А урок шел. Инкамал-апай рассказывала теперь уже про Яву, про Борнео, про Австралию. Опять же — чудесные земли, вечное лето. Крокодилы, обезьяны, пальмы и разные неслыханные вещи. А кенгуру — это чудо из чудес! Детеныша в сумку на брюхе кинет и скачет с ним, носит его при себе. Придумала же кенгуру, или, вернее, придумалось же такое в природе…
Вот кенгуру он не видел. Чего не видел, того не видел. А жаль. Но зато слона, обезьяну и всяких других зверей посмотрел вблизи. Руку протянуть — достанешь…
В тот день, когда отец сказал, что возьмет его с собой в город, Султанмурат не знал, куда себя деть. Его распирало от нетерпения, от восторга, но вот беда — сказать об этом никому не смел. Если бы Аджимурат узнал, был бы большой рев: почему ему, Султанмурату, можно, а мне нельзя, почему отец берет его с собой, а меня не берет? И что ты тут скажешь? И потому к неуемной радости и ожиданию завтрашнего путешествия примешивалось чувство какой-то вины перед братом. И все-таки очень подмывало рассказать братишке и сестренкам о предстоящем событии. Очень хотелось открыться. Но отец и особенно мать наказали строго-настрого не делать этого. Пусть младшие узнают, когда уже он будет в пути. Так лучше. С большим-большим трудом сумел он преодолеть себя, сохранить этот секрет. Чуть не умер, извелся от тайны. Зато в тот день он был так прилежен, так предупредителен, так заботлив и добр со всеми, как никогда. Все делал, везде поспевал. И теленка переарканил пастись на новое место, и картошку окучивал в огороде, и матери помог стирать, и самую младшую, Алматай, умыл, когда та упала в грязь, и еще, и еще переделал много разных дел. Короче говоря, в тот день он был таким старательным, что даже мать не утерпела, прыснула со смеху, качая головой.
— Что это на тебя нашло? — пряча улыбку, говорила она. — Всегда бы такой — вот счастье-то! Как бы не сглазить! А может, не отпускать тебя в город? Уж больно помощник ты у меня хороший.

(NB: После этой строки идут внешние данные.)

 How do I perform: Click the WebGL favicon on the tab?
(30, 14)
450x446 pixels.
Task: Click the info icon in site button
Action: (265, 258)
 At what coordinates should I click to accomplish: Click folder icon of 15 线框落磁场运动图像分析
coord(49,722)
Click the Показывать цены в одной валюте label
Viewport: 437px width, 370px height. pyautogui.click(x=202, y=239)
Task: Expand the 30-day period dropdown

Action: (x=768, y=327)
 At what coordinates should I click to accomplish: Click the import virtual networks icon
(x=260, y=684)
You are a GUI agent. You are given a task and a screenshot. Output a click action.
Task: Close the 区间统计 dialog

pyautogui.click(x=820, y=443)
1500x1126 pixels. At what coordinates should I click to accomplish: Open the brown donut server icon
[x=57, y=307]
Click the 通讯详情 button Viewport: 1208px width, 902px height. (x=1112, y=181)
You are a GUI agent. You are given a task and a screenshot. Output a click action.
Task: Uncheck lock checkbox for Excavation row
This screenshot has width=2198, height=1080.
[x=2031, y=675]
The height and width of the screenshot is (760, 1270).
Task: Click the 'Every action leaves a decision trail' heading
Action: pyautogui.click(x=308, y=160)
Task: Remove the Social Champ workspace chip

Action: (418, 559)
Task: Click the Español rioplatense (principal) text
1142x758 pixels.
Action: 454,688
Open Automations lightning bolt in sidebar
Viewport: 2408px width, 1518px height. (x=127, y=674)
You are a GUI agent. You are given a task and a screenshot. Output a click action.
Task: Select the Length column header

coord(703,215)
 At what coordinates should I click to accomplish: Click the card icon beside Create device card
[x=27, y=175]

Но это она так, к слову. А сама тесто поставила, лепешек напекла на дорогу и разной другой снеди. Масла натопила, тоже в дорогу, в бутылку налила.
Вечером пили чай всей семьей из самовара. Со сметаной, с горячими лепешками. На дворе расположились, у арыка, под яблоней. Отец сидел в окружении младших — с одного боку Аджимурат, с другого девочки. Мать чай наливала, а Султанмурат подавал пиалы, углей досыпал в самовар. С удовольствием все это делал. А сам все думал, что завтра он уже будет в городе. Отец раза два подмигнул ему. Мало того — разыграл на глазах брата.
— А что, Аджике, — прихлебывая чай, обратился он к младшему сыну, — Черногривого своего не объездил еще?
— Нет, ата, — начал жаловаться Аджимурат. — Он такой вредный оказался. Ходит за мной, как собачонок. Я его кормлю, пою, один раз он даже в школу прибежал. Стоял под окном, ждал, когда я выйду на переменку, весь класс видел. А садиться на себя не позволяет, сбрасывает тут же и еще лягается…
— И некому тебе помочь объездить его как следует?